Stated goal: Duplicate the material word for word, from its first line through the line that contains "347, 808, 353)".

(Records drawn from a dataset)
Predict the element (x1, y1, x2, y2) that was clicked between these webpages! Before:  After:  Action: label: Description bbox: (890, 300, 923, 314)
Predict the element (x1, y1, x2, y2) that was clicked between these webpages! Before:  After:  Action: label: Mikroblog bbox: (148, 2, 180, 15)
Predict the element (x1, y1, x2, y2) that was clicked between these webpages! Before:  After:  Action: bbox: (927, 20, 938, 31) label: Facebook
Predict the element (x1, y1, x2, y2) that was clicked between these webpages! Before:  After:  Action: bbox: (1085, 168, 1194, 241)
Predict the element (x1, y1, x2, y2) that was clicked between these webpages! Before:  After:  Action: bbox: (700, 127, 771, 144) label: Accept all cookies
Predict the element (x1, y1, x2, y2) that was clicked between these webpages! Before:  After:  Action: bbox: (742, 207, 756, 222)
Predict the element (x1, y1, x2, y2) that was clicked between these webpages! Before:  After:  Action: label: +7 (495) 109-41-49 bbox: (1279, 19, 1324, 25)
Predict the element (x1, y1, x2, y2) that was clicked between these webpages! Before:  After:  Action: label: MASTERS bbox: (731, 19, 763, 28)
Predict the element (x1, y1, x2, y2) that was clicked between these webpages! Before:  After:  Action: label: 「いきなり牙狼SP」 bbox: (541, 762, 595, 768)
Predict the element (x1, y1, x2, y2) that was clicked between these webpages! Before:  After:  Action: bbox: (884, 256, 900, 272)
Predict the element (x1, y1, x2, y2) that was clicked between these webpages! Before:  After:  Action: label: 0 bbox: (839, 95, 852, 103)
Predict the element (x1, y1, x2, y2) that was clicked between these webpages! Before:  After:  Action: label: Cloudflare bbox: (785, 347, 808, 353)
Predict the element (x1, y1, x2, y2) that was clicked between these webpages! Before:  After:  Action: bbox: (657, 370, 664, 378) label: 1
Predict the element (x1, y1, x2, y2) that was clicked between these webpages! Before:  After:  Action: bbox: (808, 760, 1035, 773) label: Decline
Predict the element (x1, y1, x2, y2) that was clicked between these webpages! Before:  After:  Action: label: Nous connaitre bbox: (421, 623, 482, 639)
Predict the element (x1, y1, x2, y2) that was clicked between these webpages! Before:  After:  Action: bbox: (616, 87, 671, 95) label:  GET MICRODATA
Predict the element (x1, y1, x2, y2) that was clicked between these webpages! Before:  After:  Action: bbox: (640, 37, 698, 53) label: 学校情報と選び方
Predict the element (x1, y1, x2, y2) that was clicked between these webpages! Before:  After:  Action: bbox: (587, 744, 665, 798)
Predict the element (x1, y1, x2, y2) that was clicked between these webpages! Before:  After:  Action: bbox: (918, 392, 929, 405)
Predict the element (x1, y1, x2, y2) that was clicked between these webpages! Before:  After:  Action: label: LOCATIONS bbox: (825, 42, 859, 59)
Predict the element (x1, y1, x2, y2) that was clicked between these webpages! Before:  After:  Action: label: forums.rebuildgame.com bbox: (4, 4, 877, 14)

Output below:
Predict the element (x1, y1, x2, y2) that was clicked between these webpages! Before:  After:  Action: label: Description bbox: (890, 300, 923, 314)
Predict the element (x1, y1, x2, y2) that was clicked between these webpages! Before:  After:  Action: label: Mikroblog bbox: (148, 2, 180, 15)
Predict the element (x1, y1, x2, y2) that was clicked between these webpages! Before:  After:  Action: bbox: (927, 20, 938, 31) label: Facebook
Predict the element (x1, y1, x2, y2) that was clicked between these webpages! Before:  After:  Action: bbox: (1085, 168, 1194, 241)
Predict the element (x1, y1, x2, y2) that was clicked between these webpages! Before:  After:  Action: bbox: (700, 127, 771, 144) label: Accept all cookies
Predict the element (x1, y1, x2, y2) that was clicked between these webpages! Before:  After:  Action: bbox: (742, 207, 756, 222)
Predict the element (x1, y1, x2, y2) that was clicked between these webpages! Before:  After:  Action: label: +7 (495) 109-41-49 bbox: (1279, 19, 1324, 25)
Predict the element (x1, y1, x2, y2) that was clicked between these webpages! Before:  After:  Action: label: MASTERS bbox: (731, 19, 763, 28)
Predict the element (x1, y1, x2, y2) that was clicked between these webpages! Before:  After:  Action: label: 「いきなり牙狼SP」 bbox: (541, 762, 595, 768)
Predict the element (x1, y1, x2, y2) that was clicked between these webpages! Before:  After:  Action: bbox: (884, 256, 900, 272)
Predict the element (x1, y1, x2, y2) that was clicked between these webpages! Before:  After:  Action: label: 0 bbox: (839, 95, 852, 103)
Predict the element (x1, y1, x2, y2) that was clicked between these webpages! Before:  After:  Action: label: Cloudflare bbox: (785, 347, 808, 353)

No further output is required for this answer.